Ante cada desafío que me toca enfrentar, encuentro que Jesús ya lo ha experimentado, y que lo hizo por compasión hacia mí. Se rebajó y se puso en mi posición, mientras gruesas gotas de sudor sanguinolento brotaban de su cuerpo. Sufrió junto a mí y, por supuesto, en mi lugar.
No importa qué prueba tenga que enfrentar, no solo puedo entender que él ha experimentado el mismo dolor, sino que tengo la promesa de que está dispuesto a hacerlo nuevamente en esta ocasión, brindándome su apoyo al permanecer a mi lado.
Tenemos la bendición de amar a un Dios que nos acompaña en nuestras luchas, y que también nos usa para ayudar a los que sufren. Porque él llevó nuestras cargas, podemos experimentar la bendición de llevar las cargas de los que se ven obligados a sudar a nuestro lado.

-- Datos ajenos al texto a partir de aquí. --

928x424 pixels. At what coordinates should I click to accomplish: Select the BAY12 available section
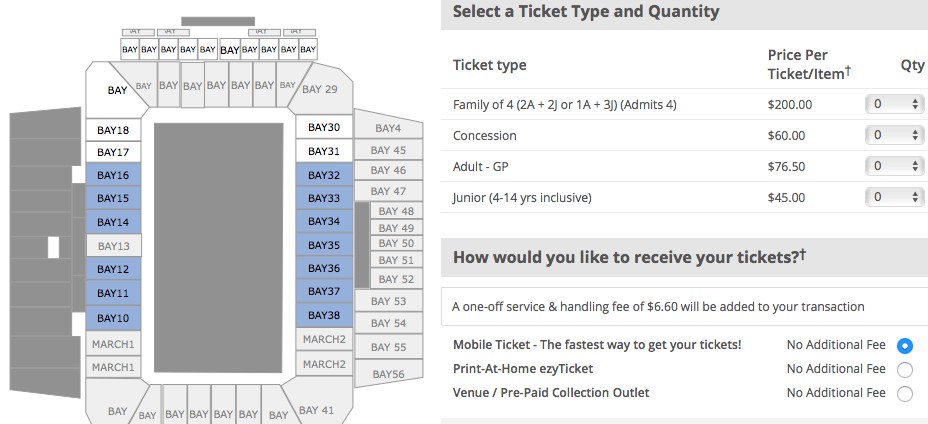tap(113, 269)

Chandler Riley trabaja en el departamento de Recursos Humanos de la Asociación General de la Iglesia Adventista en Silver Spring (Maryland, Estados Unidos). Este artículo está basado en un mensaje devocional presentado en un culto matutino en la sede central de la iglesia. Artículo publicado en Adventist World, Junio 2014.